===== Records for the exercise =====
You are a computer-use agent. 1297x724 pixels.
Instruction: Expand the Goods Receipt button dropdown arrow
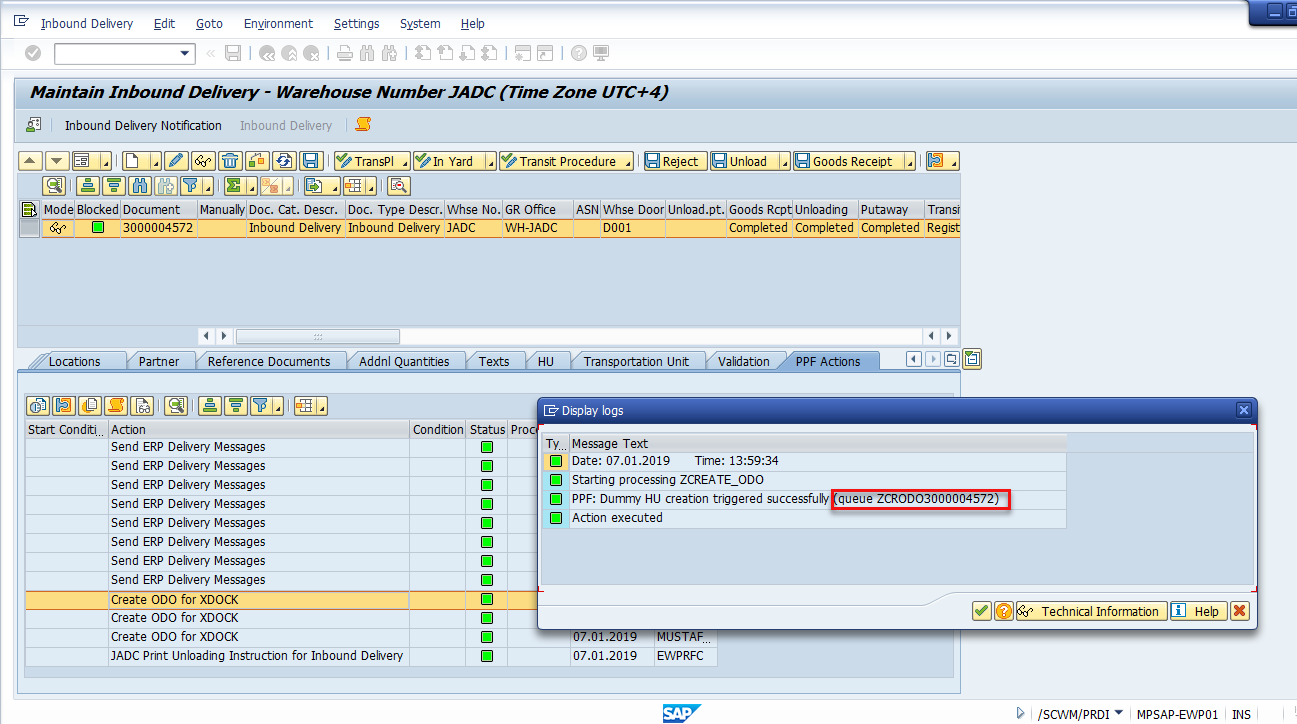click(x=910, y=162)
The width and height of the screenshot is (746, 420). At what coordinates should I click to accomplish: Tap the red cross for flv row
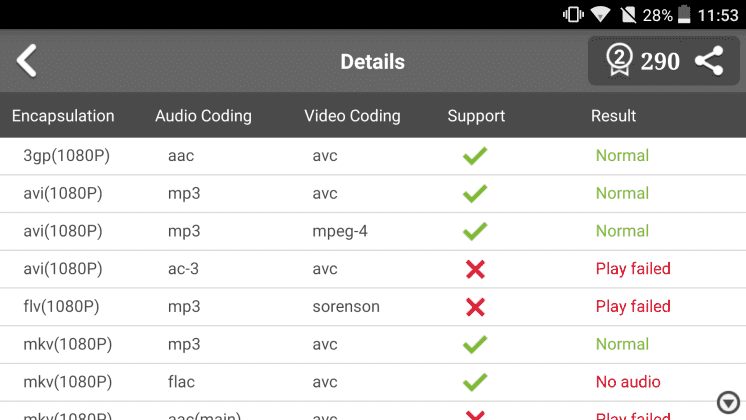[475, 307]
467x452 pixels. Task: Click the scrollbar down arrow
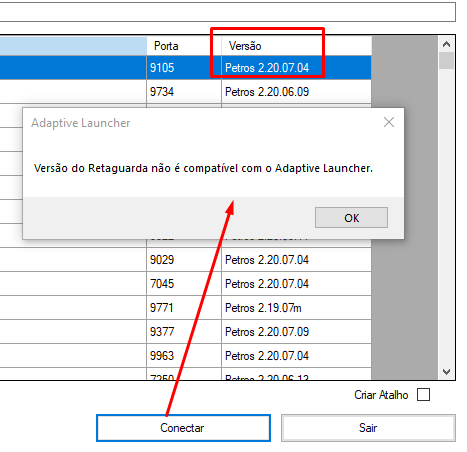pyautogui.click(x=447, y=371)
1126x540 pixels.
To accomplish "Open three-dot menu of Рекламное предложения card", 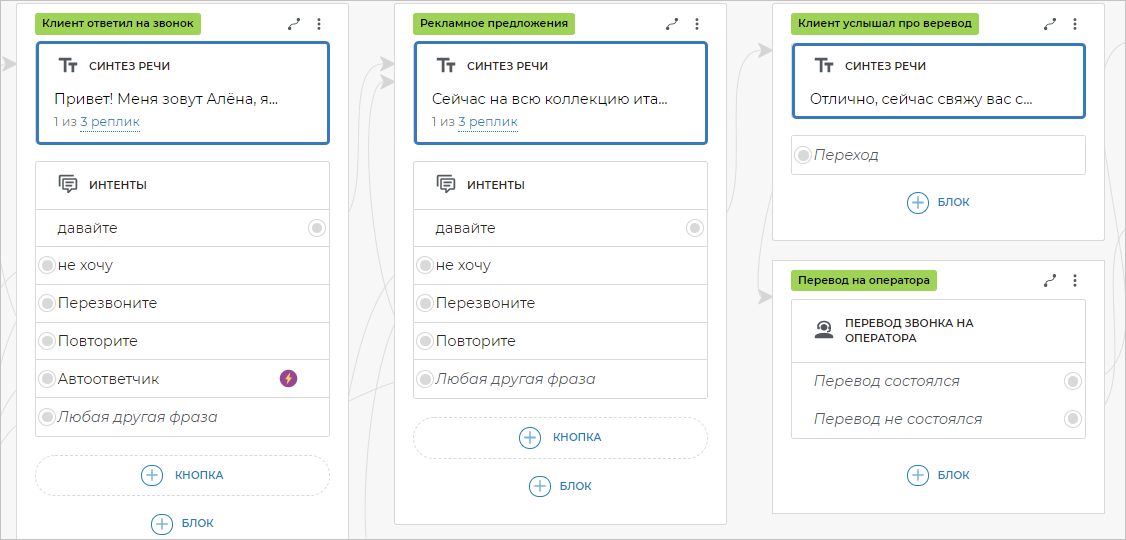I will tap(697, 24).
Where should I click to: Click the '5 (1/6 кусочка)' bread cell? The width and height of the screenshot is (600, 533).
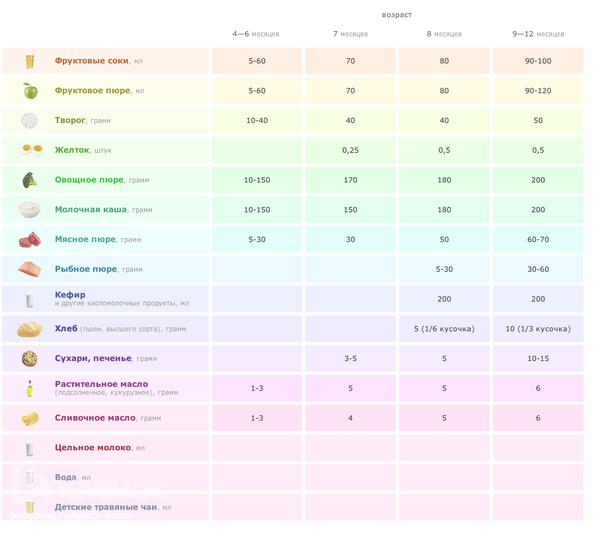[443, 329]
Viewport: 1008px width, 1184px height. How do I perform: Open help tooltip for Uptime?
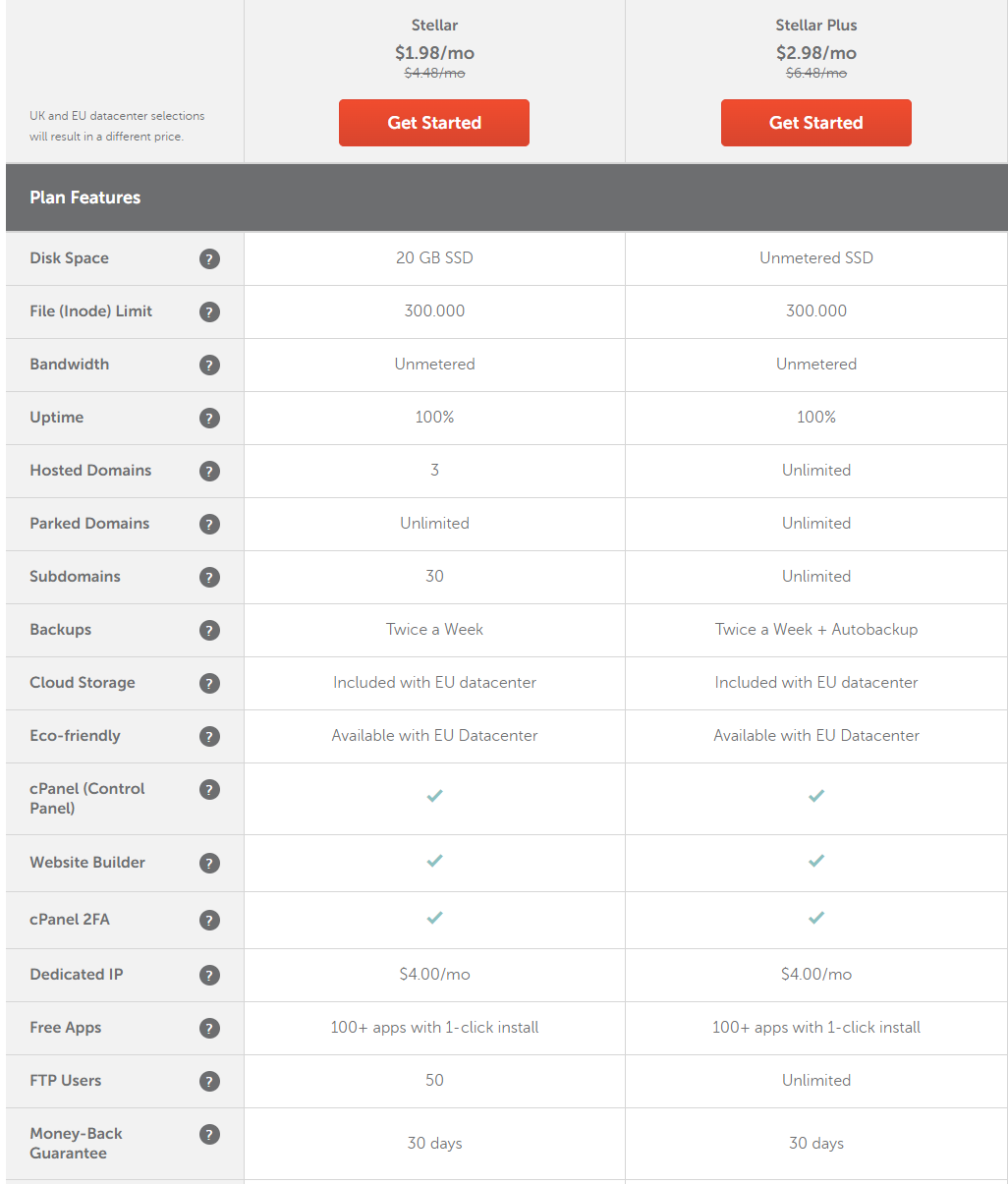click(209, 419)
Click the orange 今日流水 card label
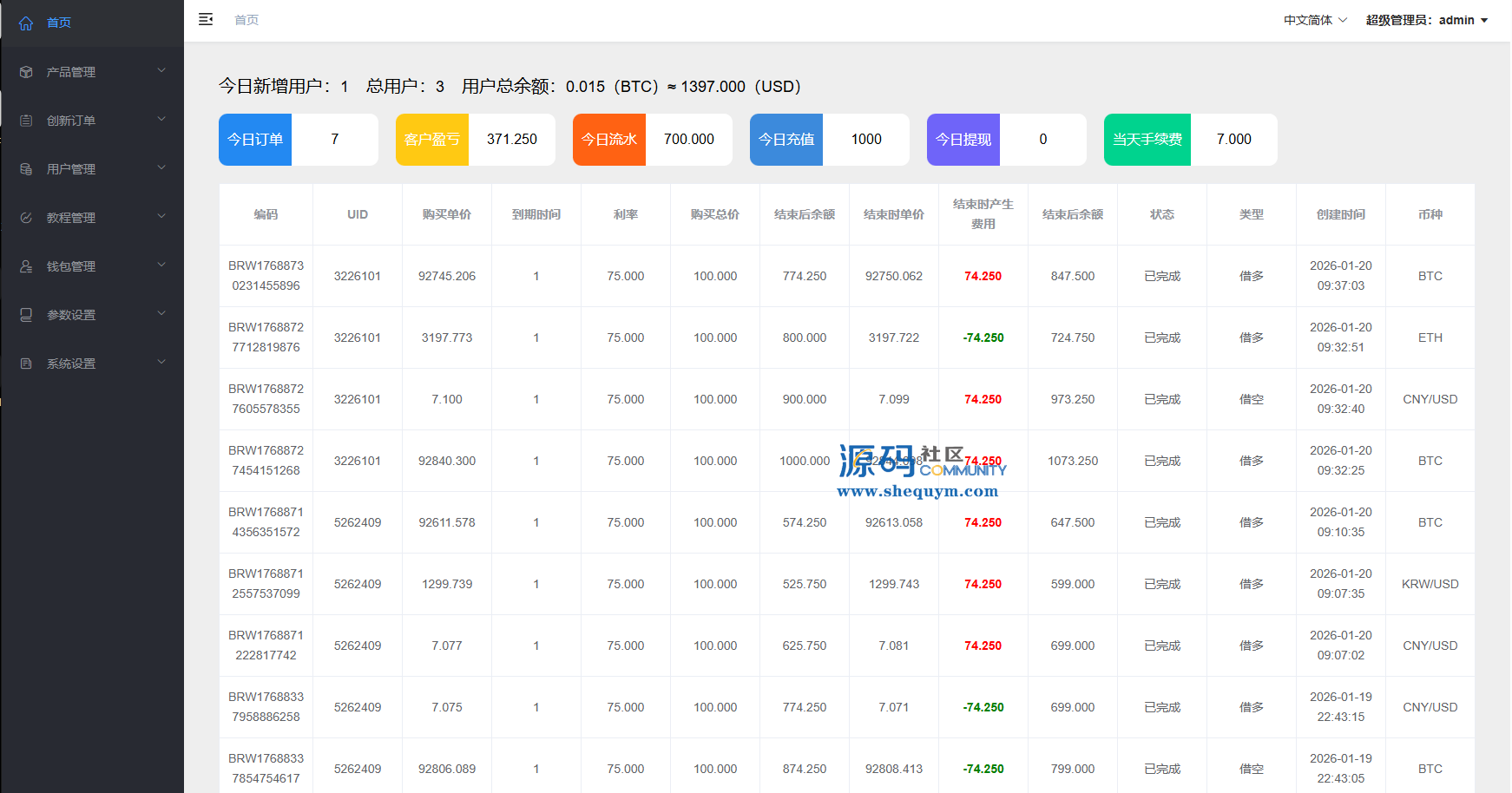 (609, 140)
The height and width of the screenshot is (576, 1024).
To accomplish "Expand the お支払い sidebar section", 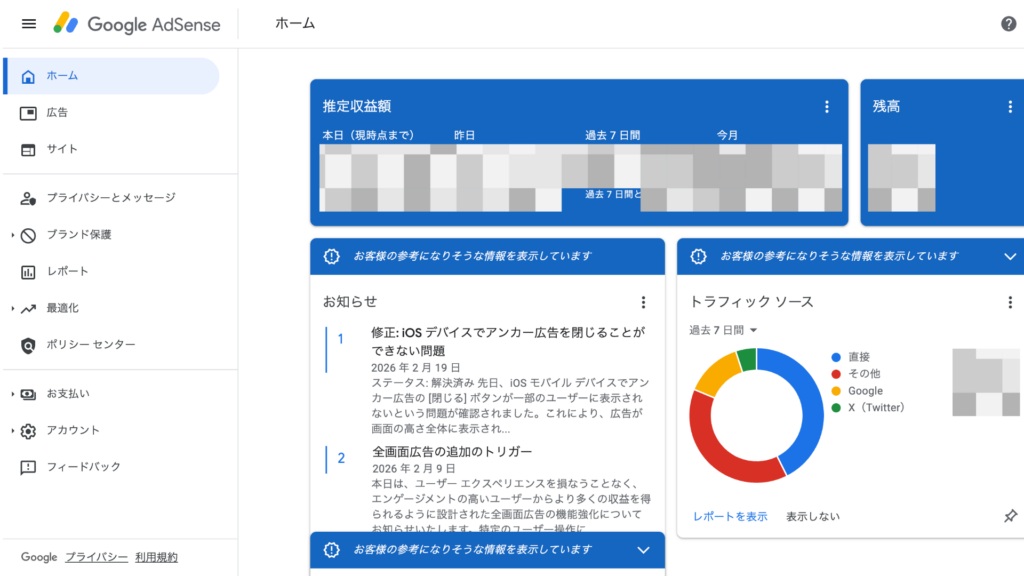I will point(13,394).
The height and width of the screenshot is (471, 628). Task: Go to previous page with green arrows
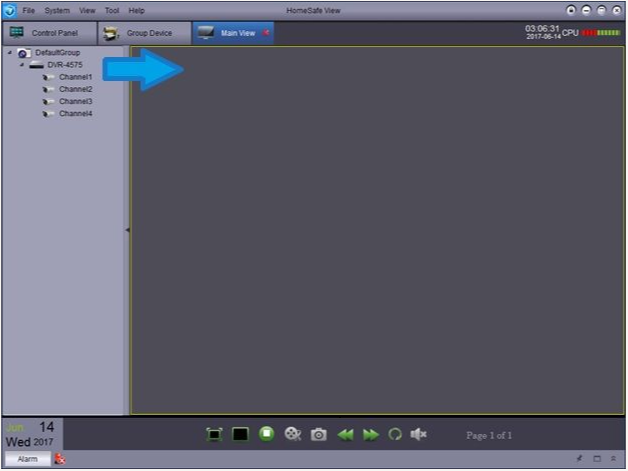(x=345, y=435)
=====
Problem:
Only the lines from the beginning of the listing through the line with "1126x540 pixels.", both ends included, are to be repeated exactly; pictures stay out.

Task result:
You are a computer-use agent. 1297x724 pixels.
Instruction: Expand the Goods Receipt button dropdown arrow
click(x=910, y=162)
The width and height of the screenshot is (746, 420). At what coordinates should I click to accomplish: Tap the red cross for flv row
[475, 307]
467x452 pixels. Task: Click the scrollbar down arrow
pyautogui.click(x=447, y=371)
1126x540 pixels.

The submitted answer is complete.